┌─ The input
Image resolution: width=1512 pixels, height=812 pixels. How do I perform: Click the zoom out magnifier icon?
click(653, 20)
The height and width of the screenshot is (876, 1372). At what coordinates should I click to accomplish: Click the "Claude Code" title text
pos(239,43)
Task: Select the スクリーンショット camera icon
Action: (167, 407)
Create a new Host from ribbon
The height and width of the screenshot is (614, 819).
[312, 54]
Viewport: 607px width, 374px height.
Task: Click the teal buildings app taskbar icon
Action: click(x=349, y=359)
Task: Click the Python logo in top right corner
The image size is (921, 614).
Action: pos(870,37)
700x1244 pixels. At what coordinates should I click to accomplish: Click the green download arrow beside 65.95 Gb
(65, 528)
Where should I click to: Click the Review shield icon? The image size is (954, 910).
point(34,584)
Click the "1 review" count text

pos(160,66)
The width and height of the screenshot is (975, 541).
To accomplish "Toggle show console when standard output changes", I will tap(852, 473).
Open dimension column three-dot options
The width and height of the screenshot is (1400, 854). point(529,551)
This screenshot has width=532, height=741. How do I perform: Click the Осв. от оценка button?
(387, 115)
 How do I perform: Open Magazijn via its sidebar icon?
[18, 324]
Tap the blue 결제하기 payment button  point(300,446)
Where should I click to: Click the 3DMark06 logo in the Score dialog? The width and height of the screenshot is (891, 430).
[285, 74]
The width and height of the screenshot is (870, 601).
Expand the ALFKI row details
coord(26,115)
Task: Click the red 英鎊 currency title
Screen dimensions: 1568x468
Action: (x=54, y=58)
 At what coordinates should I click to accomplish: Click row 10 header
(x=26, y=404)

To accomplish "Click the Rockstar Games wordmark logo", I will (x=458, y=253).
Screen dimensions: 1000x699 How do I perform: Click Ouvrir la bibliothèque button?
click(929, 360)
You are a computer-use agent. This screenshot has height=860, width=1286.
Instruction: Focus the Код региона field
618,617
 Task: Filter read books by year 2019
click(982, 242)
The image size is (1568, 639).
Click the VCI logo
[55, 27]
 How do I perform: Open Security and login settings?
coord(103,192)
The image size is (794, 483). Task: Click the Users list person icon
└─
- **What you need to do**
Please transcribe all of the data above exactly.

- **Task solution**
Image resolution: width=1512 pixels, height=812 pixels. How do I perform: Click the zoom out magnifier icon?
click(653, 20)
The height and width of the screenshot is (876, 1372). At what coordinates should I click to accomplish: Click the "Claude Code" title text
pos(239,43)
Task: Select the スクリーンショット camera icon
Action: (167, 407)
Create a new Host from ribbon
The height and width of the screenshot is (614, 819).
[312, 54]
Viewport: 607px width, 374px height.
Task: Click the teal buildings app taskbar icon
Action: click(x=349, y=359)
Task: Click the Python logo in top right corner
The image size is (921, 614).
Action: pos(870,37)
700x1244 pixels. At what coordinates should I click to accomplish: Click the green download arrow beside 65.95 Gb
(65, 528)
Where should I click to: Click the Review shield icon? The image size is (954, 910).
point(34,584)
Click the "1 review" count text

pos(160,66)
The width and height of the screenshot is (975, 541).
To accomplish "Toggle show console when standard output changes", I will tap(852, 473).
Open dimension column three-dot options
The width and height of the screenshot is (1400, 854). point(529,551)
This screenshot has width=532, height=741. How do I perform: Click the Осв. от оценка button?
(387, 115)
 How do I perform: Open Magazijn via its sidebar icon?
[18, 324]
Tap the blue 결제하기 payment button  point(300,446)
Where should I click to: Click the 3DMark06 logo in the Score dialog? The width and height of the screenshot is (891, 430).
[285, 74]
The width and height of the screenshot is (870, 601).
Expand the ALFKI row details
coord(26,115)
Task: Click the red 英鎊 currency title
Screen dimensions: 1568x468
Action: (x=54, y=58)
 At what coordinates should I click to accomplish: Click row 10 header
(x=26, y=404)

To accomplish "Click the Rockstar Games wordmark logo", I will (x=458, y=253).
Screen dimensions: 1000x699 How do I perform: Click Ouvrir la bibliothèque button?
click(929, 360)
You are a computer-use agent. This screenshot has height=860, width=1286.
Instruction: Focus the Код региона field
618,617
 Task: Filter read books by year 2019
click(982, 242)
The image size is (1568, 639).
Click the VCI logo
[55, 27]
 How do I perform: Open Security and login settings?
coord(103,192)
The image size is (794, 483). Task: Click the Users list person icon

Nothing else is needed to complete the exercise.